Document excerpt
:::::

Problem

While creating an Azure Key Vault (AKV)-backed secret scope, you don’t set permissions for other users to access it. When you try to go back and change the setting to All Users via the UI, you encounter a “permission denied” error. 

Cause

When creating AKV-backed secret scopes in Databricks, the 'Manage Principal' default is set to 'Creator', meaning only the creator and workspace admins can list and read the secrets from the scope. 

Non-admin users, even if they have the required permissions on the Azure side, cannot access the secrets due to the independent nature of Databricks' Access Control List (ACL) and AKV's access policies. 

Solution

Use the Databricks CLI to edit the Manage Principal value for the existing secret scope. 

The following command can be used to grant read permissions to all users in the Databricks workspace. The principal can be a user, a group, or a service principal. The permission parameters are all capitalized (READ, WRITE, MANAGE). 

databricks secrets put-acl --scope <scope-name> --principal users --permission READ

For more information, refer to the Secrets documentation. 

Alternatively, create a new secret scope with the desired Manage Principal setting. 

Whether you edit an existing secret scope or create a new one, consider creating a group with the desired users and granting the necessary permissions to the group. This simplifies permission management and ensures that all relevant users have access to the secret scope.

For more detail on managing secrets and ACLs via the Databricks API, refer to the Secret API documentation.

:::::

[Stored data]

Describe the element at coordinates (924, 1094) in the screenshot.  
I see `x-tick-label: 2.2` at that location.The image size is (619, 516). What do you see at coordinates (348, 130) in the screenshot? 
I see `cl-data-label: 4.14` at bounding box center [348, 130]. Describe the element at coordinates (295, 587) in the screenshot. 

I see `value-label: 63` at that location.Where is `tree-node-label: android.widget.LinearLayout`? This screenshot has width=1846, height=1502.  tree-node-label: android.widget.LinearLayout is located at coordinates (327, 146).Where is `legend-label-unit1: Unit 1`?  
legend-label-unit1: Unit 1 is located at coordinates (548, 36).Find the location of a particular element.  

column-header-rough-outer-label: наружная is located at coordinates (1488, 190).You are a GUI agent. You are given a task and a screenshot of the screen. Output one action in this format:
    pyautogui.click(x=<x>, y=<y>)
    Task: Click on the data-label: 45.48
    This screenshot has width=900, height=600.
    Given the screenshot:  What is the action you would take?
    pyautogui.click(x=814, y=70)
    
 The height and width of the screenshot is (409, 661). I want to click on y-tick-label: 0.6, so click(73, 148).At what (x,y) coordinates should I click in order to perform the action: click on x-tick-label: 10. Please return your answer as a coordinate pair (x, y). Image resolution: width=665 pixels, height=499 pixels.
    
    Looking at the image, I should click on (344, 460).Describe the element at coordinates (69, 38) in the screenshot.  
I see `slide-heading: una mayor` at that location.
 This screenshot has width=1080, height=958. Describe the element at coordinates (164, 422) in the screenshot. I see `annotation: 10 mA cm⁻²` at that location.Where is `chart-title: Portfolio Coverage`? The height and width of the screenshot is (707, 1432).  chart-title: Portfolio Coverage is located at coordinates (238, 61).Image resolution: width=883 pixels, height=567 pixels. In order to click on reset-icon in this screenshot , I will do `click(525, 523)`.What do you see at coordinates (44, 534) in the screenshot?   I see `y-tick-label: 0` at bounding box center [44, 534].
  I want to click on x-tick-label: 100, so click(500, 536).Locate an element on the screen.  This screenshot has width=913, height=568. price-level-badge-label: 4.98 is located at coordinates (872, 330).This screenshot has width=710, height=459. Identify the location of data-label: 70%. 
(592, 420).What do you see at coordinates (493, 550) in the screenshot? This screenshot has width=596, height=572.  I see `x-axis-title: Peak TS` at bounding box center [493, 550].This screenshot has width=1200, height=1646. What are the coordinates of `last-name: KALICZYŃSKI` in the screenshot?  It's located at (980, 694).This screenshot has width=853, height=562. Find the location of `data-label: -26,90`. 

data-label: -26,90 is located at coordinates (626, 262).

:::::

Work instructions
According to the Databricks secret scope article, what is the default Manage Principal setting when an AKV-backed secret scope is created?

Solution for this task
Creator